Some of the key provisions of the New Law introduce the following:

  • The inclusion of several governmental agencies as competent authorities responsible for money laundering detection and prevention (i.e. the Financial Analysis Unit, the Monetary Board, the Insurance Superintendence, the Securities Superintendence, the Pension Fund Superintendence, the Private Security Superintendence, the General Customs Directorate, the Casinos and Gaming Directorate, the Credit Cooperative and Development Institute, and any other authority that holds regulatory and supervisory oversight).
  • Definitions for the terms “shell banks”, “correspondent bank”, “beneficial owner”, “objective circumstances”, “regular due diligence”, “simplified due diligence” and “enhanced due diligence”.
  • The new term “preceding or determinant infraction”, which broadens extensively the infractions that constitute money laundering (i.e. child pornography, traffic of influences, crimes committed by public officials while in office, transnational bribes, tax evasion, aggravated fraud, smuggling, counterfeiting, copyrights infringement, crimes against intellectual property, forgery of public documents, medicine, food and beverage falsification and adulteration, illicit traffic of merchandise, arts, jewelry and sculptures, aggravated robbery, financial crimes, technological crimes and felonies, improper use of confidential or privileged information, and market manipulation).
  • Definition for the term “political exposed person” and a new anti-money laundering and financial terrorism supervision focused on a risk based approach.
  • A broader definition of money laundering and higher standards of compliance by the government, private corporations and their employees.
  • Substantive regulation for international cooperation in the prevention of money laundering and terrorist financing.
  • New financial and non-financial regulated parties that must comply with the provisions of the New Law (i.e. trust companies, savings and loan cooperatives, reinsurance companies, investment funds, securitization companies, broker/dealers, depository trust corporations, issuers of public offerings that distribute securities directly to the public, lotteries and sports betting companies and concessionaries, factoring companies, pawn houses, and construction companies).

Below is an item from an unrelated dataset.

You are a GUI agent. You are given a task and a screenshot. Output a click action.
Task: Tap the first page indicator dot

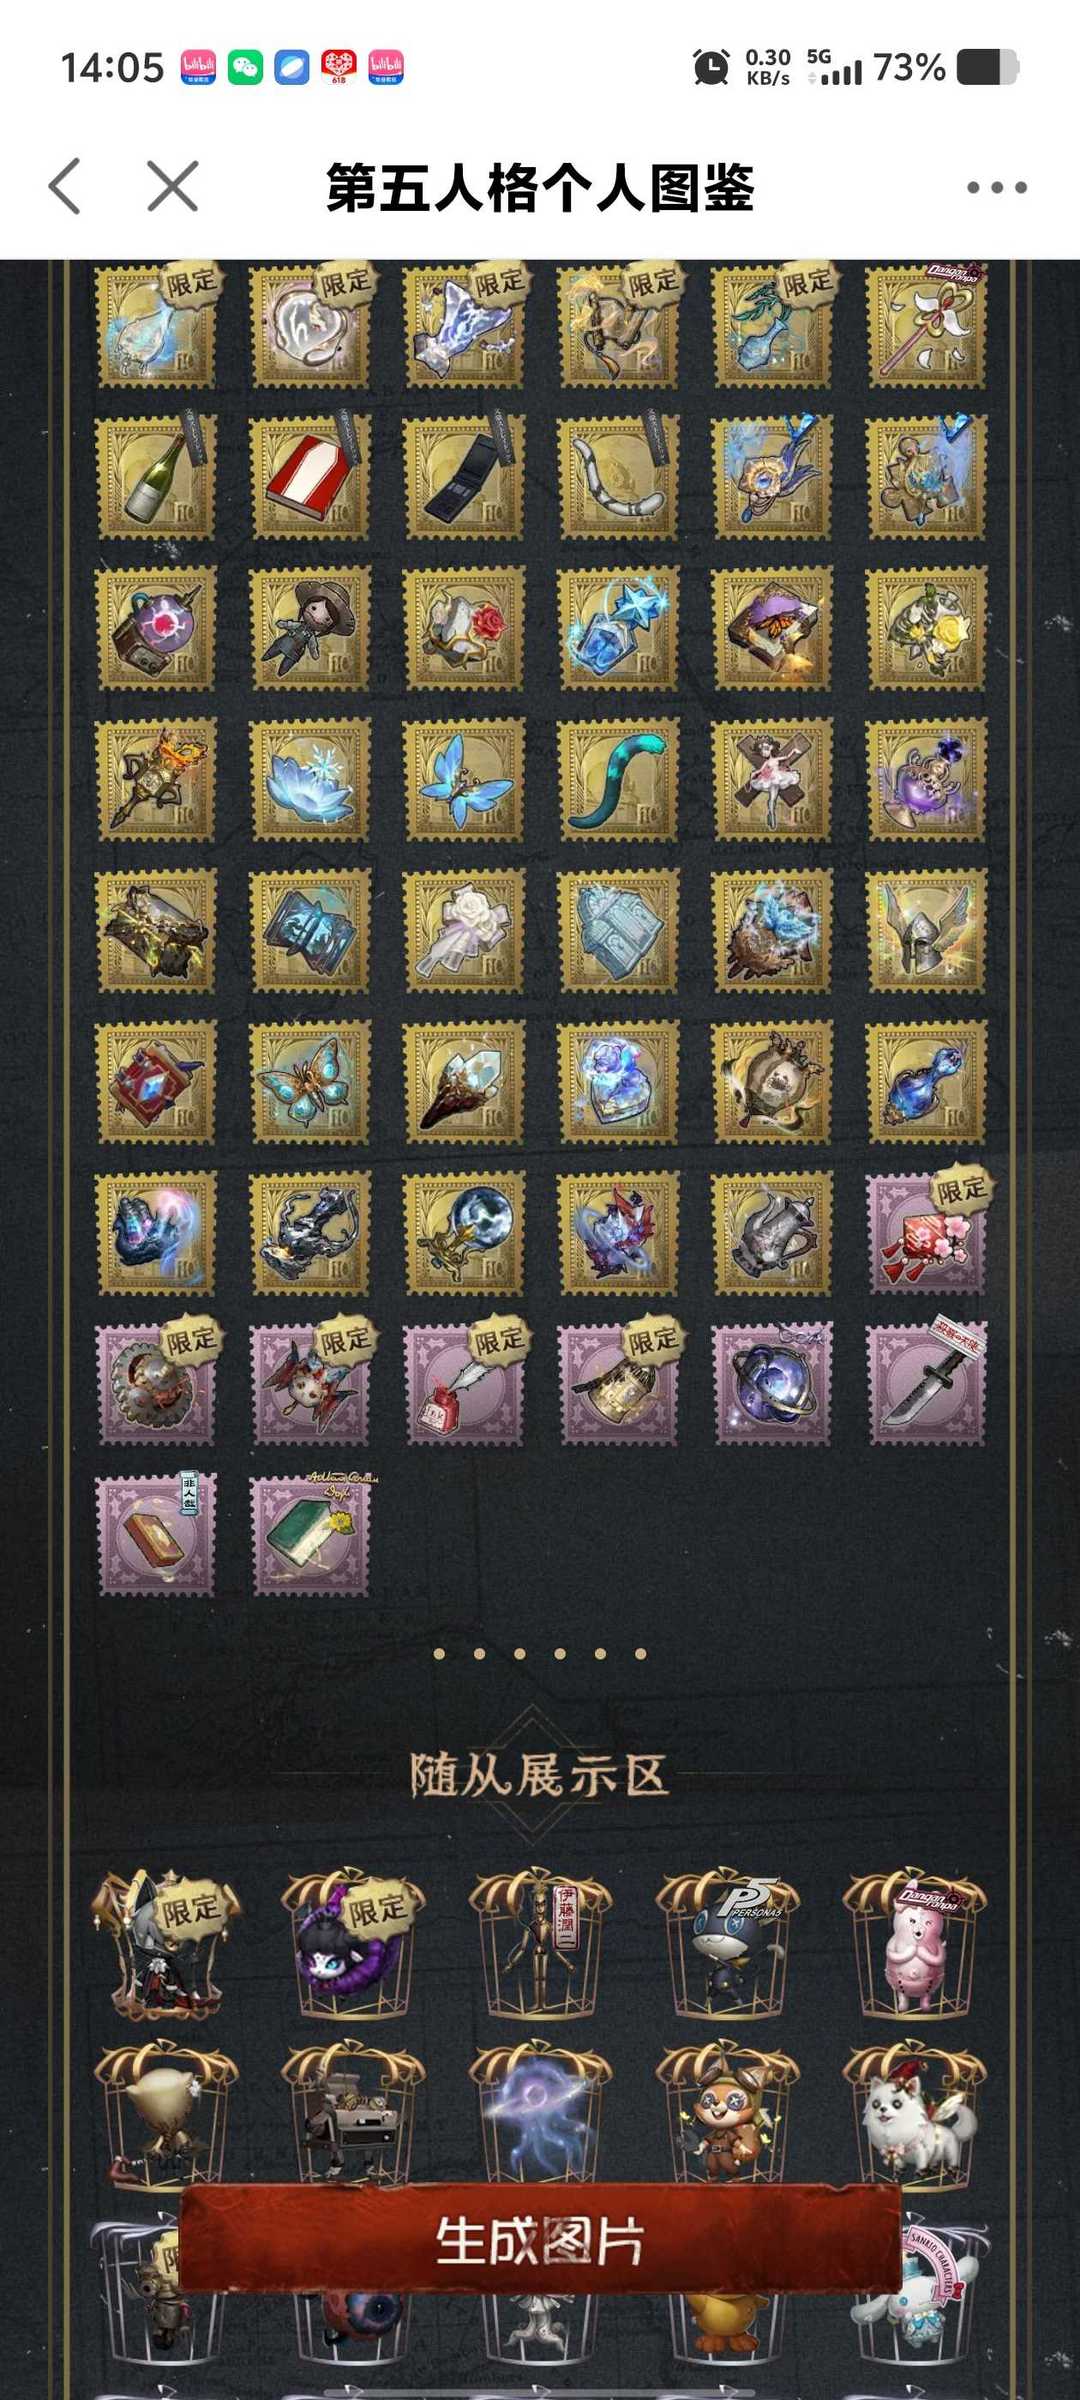click(x=439, y=1653)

  • Lawyers, notaries, and accountants, will also be bound to the provisions of the New Law if intend to or participate in transactions on behalf of their clients by performing one of the following activities: (i) purchase, sale or remodeling of real estate; (ii) asset management; (iii) bank or brokerage account management; (iv) organize contributions for the creation, operation or administration of companies; (vi) incorporation, operation or administration of companies and other legal entities, and purchase and sales of companies; (vii) the incorporation of companies, any capital modifications, merger, acquisitions or stock sales; (viii) act as agent for the incorporation of companies; (ix) act as director, authorized person or shareholder or other similar position in a company; (x) provide a registered, commercial, postal or administrative domicile for a company or any other legal entity; (xi) act or arrange for a person to act as a nominal stockholder for other parties.
  • Requirements that all regulated parties adopt, develop and execute a compliance program focused on a risk based approach, with policies and procedures to: (i) evaluate money laundering and terrorist financing risks; (ii) manage and mitigate risk; (iii) practice client due diligence or enhanced due diligence; (iv) continued monitoring; (v) maintain transaction registries; (vi) designate a compliance officer and determine its functions; (vii) report unusual transactions to the Financial Analysis Unit; (viii) among others.
  • Limits on payments in cash for the transfer, acquisition, participation, and use of real estate, motor vehicles, airplanes, cargo ships, watches, jewelry, lottery and sports betting tickets and prizes, and stocks or shares; unless, reliable proof is provided with regards to the payment method.
  • An increase in the cash transaction threshold which triggers a registration and reporting obligation by the regulated parties to the anti-money laundering authorities from USD 10,000.00 to USD 15,000.00.
  • An extension of the maximum period to file an unusual transaction report before the anti-money laundering authorities to 5 days.
  • A new catalog of infractions with different sanctions depending on the severity of the infraction.

To comply with the New Law, we envision that financial and non-financial regulated parties will have to evaluate and enhance their compliance efforts against money laundering and terrorist financing activities. Specifically, regulated parties will need to create new compliance programs or enhance their current programs to make sure those include additional training and contain sufficiently robust policies, procedures and controls.